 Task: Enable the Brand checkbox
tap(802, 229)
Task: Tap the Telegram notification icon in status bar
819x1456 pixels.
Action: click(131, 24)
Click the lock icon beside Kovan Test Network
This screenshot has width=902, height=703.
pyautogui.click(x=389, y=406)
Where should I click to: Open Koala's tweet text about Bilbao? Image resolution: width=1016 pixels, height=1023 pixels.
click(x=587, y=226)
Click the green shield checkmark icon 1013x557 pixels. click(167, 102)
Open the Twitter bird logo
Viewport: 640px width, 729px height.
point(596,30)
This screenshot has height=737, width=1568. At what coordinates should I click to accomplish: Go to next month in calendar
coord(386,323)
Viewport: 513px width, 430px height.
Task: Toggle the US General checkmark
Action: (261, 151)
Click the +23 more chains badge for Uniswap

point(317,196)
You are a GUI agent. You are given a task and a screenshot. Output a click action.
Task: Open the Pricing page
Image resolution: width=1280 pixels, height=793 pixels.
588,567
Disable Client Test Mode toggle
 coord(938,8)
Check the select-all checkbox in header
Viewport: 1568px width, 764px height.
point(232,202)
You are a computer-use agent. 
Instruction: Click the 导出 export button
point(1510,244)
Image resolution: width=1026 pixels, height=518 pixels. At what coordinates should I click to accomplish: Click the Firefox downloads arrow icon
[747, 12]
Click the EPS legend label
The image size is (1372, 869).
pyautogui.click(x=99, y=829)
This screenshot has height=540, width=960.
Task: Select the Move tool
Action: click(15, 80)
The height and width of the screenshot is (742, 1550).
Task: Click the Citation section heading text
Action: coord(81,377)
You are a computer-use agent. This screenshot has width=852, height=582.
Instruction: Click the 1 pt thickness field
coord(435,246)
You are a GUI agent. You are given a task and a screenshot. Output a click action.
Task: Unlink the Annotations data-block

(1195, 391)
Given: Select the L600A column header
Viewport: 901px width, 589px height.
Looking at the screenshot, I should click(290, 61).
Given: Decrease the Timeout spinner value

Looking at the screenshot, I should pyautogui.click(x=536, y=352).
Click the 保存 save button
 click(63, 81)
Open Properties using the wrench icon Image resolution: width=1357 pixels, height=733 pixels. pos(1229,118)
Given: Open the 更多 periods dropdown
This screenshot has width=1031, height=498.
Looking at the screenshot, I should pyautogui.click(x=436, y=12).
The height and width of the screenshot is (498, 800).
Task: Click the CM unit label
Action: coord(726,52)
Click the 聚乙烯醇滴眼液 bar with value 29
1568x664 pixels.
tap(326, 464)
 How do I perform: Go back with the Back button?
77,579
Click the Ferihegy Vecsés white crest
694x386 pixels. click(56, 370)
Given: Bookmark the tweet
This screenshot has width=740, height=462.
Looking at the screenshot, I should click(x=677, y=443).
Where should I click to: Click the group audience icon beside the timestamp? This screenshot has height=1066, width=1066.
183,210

- - -

(Instructions for the task)
Reproduce verbatim the lines of the listing above, starting at its first line and ending at the line containing "pyautogui.click(x=389, y=406)", with both ends included.

(Solution for this problem)
 Task: Enable the Brand checkbox
tap(802, 229)
Task: Tap the Telegram notification icon in status bar
819x1456 pixels.
Action: click(131, 24)
Click the lock icon beside Kovan Test Network
This screenshot has width=902, height=703.
pyautogui.click(x=389, y=406)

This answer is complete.